Lenders and housing providers use credit scores and credit histories to assess the risk of lending to borrowers because they are supposedly an objective, race-neutral method for evaluating an individuals’ ability to pay back debts, make payments on time, and meet their fiduciary responsibilities. Despite not directly using a consumer’s race to calculate individual credit scores, the algorithms used to generate credit scores perpetuate long-standing racial inequalities in housing because the data used to evaluate individuals is heavily shaped by histories of discrimination in lending (Singletary 2020). For example, if an individual used a subprime loan to buy a home because they couldn’t access a higher quality loan due to redlining practices, that individual’s credit score would be dinged. Next, credit histories are negatively impacted by court-ordered judgements, debt-collections lawsuits, and other interactions with the criminal justice system. Debt-collection lawsuits have been reported to disproportionately go against African-Americans (Pew Charitable Trusts 2020). The criminal justice system treats African-Americans and Latinx individuals more harshly than whites (Alexander, 2020).

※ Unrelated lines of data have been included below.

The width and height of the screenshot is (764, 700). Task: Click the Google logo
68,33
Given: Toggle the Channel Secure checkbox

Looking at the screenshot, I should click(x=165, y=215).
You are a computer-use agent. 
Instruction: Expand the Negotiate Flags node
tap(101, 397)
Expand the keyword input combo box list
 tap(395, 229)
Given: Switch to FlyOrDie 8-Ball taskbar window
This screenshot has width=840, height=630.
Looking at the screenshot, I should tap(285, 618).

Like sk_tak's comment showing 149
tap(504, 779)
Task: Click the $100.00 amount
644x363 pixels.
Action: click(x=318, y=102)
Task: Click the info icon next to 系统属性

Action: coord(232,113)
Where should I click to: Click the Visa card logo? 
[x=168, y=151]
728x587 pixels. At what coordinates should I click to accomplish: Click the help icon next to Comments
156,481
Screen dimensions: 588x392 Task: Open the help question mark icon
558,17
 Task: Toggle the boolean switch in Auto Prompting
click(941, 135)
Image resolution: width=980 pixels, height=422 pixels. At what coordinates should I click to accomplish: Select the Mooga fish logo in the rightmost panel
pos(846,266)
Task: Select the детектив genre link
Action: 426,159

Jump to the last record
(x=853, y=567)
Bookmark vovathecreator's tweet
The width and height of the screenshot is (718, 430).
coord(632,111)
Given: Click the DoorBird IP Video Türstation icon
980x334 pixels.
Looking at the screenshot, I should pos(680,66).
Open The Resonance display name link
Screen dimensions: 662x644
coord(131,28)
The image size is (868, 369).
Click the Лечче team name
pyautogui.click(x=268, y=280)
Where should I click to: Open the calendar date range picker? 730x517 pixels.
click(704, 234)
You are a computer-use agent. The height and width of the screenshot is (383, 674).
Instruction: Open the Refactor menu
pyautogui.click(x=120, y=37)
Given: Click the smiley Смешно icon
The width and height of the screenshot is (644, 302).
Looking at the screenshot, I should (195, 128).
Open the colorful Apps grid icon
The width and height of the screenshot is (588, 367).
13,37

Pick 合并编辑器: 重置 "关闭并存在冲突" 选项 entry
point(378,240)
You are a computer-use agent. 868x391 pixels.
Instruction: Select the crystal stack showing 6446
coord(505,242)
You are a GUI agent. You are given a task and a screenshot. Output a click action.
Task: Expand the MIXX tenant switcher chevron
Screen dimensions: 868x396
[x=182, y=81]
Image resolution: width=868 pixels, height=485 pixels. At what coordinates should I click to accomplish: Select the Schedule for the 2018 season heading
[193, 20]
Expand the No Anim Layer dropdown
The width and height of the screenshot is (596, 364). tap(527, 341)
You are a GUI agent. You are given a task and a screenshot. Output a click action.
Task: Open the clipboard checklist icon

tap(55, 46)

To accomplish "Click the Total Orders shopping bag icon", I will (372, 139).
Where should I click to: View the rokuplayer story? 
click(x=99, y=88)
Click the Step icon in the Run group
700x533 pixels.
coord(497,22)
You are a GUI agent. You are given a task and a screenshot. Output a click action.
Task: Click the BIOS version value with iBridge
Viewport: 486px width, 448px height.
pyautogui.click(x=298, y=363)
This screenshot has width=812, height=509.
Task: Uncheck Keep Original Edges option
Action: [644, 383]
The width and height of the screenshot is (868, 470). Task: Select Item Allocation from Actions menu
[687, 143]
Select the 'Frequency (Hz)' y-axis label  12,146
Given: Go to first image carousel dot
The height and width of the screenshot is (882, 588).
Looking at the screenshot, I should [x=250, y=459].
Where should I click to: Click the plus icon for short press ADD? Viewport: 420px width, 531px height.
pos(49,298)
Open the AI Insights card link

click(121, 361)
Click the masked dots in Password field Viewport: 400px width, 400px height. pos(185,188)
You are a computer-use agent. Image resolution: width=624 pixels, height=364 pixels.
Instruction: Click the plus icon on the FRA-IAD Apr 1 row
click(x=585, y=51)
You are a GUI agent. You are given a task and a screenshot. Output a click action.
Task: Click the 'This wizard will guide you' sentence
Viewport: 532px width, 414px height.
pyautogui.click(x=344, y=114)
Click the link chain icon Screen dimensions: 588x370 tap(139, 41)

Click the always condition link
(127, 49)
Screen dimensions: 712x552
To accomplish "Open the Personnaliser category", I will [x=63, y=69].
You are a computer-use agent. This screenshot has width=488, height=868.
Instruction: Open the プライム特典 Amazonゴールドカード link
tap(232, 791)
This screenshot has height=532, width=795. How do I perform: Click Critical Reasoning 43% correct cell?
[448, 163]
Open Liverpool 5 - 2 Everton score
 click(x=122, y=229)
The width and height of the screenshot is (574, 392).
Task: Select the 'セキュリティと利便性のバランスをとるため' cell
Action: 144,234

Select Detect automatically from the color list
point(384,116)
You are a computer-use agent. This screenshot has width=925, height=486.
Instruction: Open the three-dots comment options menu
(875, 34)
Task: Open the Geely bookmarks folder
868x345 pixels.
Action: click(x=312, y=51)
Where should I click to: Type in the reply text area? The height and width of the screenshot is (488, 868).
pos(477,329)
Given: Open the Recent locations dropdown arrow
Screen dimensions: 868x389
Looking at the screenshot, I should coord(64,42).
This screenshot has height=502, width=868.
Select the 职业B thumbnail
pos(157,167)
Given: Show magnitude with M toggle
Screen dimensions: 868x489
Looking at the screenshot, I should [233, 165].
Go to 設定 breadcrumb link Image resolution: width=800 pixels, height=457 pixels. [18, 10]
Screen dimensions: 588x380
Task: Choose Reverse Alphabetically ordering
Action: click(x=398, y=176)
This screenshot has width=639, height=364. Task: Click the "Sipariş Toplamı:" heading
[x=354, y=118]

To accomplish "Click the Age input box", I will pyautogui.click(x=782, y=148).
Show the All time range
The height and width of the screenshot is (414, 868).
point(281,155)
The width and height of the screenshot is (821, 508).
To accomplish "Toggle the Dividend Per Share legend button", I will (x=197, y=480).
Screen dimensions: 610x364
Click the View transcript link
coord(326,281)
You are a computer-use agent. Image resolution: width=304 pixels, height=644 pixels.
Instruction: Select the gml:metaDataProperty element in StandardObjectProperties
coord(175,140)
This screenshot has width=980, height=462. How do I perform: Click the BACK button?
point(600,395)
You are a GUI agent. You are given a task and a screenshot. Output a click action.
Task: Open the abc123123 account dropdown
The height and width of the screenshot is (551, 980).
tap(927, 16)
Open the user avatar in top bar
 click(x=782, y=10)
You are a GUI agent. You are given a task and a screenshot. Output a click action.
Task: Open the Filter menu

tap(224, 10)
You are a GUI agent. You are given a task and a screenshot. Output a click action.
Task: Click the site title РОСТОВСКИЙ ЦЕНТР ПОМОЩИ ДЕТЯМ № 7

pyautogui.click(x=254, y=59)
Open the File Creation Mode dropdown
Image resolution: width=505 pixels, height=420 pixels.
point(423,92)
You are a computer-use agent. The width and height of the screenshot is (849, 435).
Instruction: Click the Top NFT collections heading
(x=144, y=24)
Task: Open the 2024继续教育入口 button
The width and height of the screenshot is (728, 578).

Credit scores may also be an unreliable tool because of inherent flaws in how they work and what they can predict. Researchers have found that credit reports are riddled with errors (Consumer Financial Kiel and Waldman, 2015), and have been shown to be an unreliable way of predicting an individual’s ability to make timely rental payments (Consumer Financial Protection Bureau, 2015). Reliance on credit scores and conventional credit histories in evaluating potential tenants and borrowers has a disproportionately adverse impact on Black and Latinx individuals, and individuals who use housing vouchers.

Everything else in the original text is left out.